V. I.   Lenin



Written: Written on June 7, 1921
Published: First published in 1932 in Lenin Miscellany XX. Printed from the original.
Source: Lenin Collected Works, Progress Publishers, 1976, Moscow, Volume 45, pages 181b-182a.
Translated: Yuri Sdobnikov
Transcription\Markup: R. Cymbala
Public Domain: Lenin Internet Archive You may freely copy, distribute, display and perform this work; as well as make derivative and commercial works. Please credit “Marxists Internet Archive” as your source.README


Comrade Radchenko, Central Peat Administration


Dear Ivan Ivanych:

I quite understand that it pains you to see how non-Soviet people—some of them possibly even enemies of the Soviet power—are making use of their inventions to profiteer. I quite believe you that Kirpichnikov is that kind of man. Of course, Klasson is not a supporter of ours either.

But the whole point is that while your feeling of indignation is quite legitimate, you must not make the mistake of succumbing to it.

The inventors are not our men, but we must use them. It is better to let them have more, let them make money, make a killing—so long as we, too, can advance an undertaking which is of exceptional importance for the R.S.F.S.R.

Let’s think out our assignments to these men in greater detail. Perhaps we can adopt this plan:

1) Allow Kirpichnikov to go on the trip, provided precisely specified assignments are carried out; draw up a list of them.

2) Send along with him, two or three men who are reliable politically (a worker, one of our engineers, etc.) as some kind of “commissars”. Give them precise instructions.

Let us approve § 1 and § 2 by agreement with Krzhizhanovsky.

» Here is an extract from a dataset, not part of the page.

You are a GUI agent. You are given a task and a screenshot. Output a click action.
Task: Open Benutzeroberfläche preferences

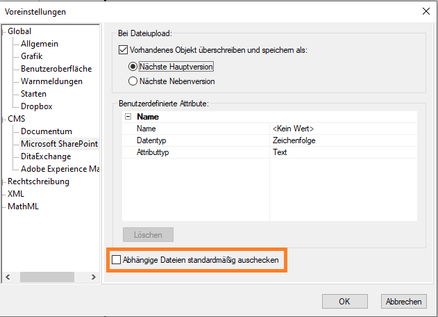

3) Establish over here in Russia a special centre, order Gidrotorf’s best machines, set up this special centre with these special machines, i.e., a special enterprise, and get it to advance this business in its own way.

Would you find the men to do this?

4) Offer on Glavtorf’s behalf prizes (10,000–30,000 rubles in gold) in Canada and in Germany for the best methods of dehydrating peat, and for the best models of machines for Gidrotorf, etc.


P.S. I wonder why Klasson has failed to award any prizes in Germany, although he and I had spoken about it. Could he be dragging things out? Perhaps we should do this directly through Glavtorf} We should spare no money for this.